Innovation is essential for Indonesia to improve its global competitiveness and achieve its dream of becoming a developed country.

To support that vision, Research and Technology Minister Bambang Brodjonegoro launched on Monday an e-book that outlines national strategies related to the use of artificial intelligence (AI) and an e-catalog to facilitate the marketing of innovations and hybrid products.

Alongside Villages, Disadvantaged Regions and Transmigration Minister Abdul Halim Iskandar, he also launched the 100 Desa Berinovasi (100 Innovating Villages) program, which aims to improve rural economies through environmentally sustainable innovation.

For example, a remote village in North Tamalia, Gorontalo, has been working with a local university to build water turbines to generate electricity to address the village’s lack of access to power.

The research ministry has also been developing a machine to convert palm oil into fuel, a salt production plant in Gresik, East Java, that uses Internet of Things (IoT), as well as high-tech military and transportation airplanes, among other inventions.

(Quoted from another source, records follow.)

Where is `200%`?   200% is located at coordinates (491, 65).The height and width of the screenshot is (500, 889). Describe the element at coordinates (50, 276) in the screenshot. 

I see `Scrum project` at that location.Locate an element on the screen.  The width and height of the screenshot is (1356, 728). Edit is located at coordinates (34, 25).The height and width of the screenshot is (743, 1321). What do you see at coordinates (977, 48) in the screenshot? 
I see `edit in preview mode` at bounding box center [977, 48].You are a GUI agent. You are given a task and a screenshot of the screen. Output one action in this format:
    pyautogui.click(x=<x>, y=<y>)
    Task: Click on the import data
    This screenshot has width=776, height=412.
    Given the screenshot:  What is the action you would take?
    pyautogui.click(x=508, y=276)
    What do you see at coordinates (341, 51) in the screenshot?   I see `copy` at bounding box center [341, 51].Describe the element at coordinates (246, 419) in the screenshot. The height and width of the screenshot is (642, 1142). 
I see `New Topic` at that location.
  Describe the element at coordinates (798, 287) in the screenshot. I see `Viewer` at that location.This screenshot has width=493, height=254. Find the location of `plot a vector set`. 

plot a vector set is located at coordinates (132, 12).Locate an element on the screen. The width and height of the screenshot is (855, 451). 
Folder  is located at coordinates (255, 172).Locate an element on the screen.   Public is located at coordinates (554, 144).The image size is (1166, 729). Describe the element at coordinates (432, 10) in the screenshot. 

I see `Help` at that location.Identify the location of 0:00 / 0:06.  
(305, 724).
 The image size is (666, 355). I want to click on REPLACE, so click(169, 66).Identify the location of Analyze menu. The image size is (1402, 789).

In late March, the ministry formed a consortium to develop ventilators, personal protection equipment, rapid antibody test kits, convalescent plasma treatment and vaccines to bolster the fight against COVID-19. By May, the research consortium had launched nine such products.

“We are all determined to create an independent, advanced and prosperous Indonesia. Let us successfully reform Indonesia from a natural resource-based country to an innovation-based country,” Bambang said.

Despite these signs of progress, Indonesia still lags behind, as shown in recent indexes.

The Global Innovation Index shows that innovation in Indonesia has stagnated in the past seven years, with Indonesia ranking 85th in the 2019 index – the lowest of all G20 nations. It also ranked second-lowest among its ASEAN peers last year.

Indonesia’s ranking in the World Economic Forum’s global competitiveness index also dropped five places in 2019 to 50th out of 141 economies as a result of a stagnating “innovation ecosystem” and stagnating human capital development, among other variables.

To spur innovation, Indonesian Young Academy of Science (ALMI) secretary-general Berry Juliandi urged the government to fund more basic research, which he said had contributed to much of the innovation successes in other countries.

Indonesia currently puts most of its funding toward applied research in order to get instant results in the form of products or other applications, he said. 

Authorities should allow industry players to invest in applied research by making use of “super tax deductions”, he said. Although the government should also provide relief from sanctions should the companies be found to have previously not paid taxes during an audit, which he said had discouraged companies from applying for the tax initiative.

The ministry, Berry said, should also revise laws that have stymied innovation, such as a ministerial regulation that obliges researchers to downstream their results or requires them to have their research published in scientific journals.

“Indonesia has immense potential to develop innovations, but bad regulations and programs have prevented this,” he said.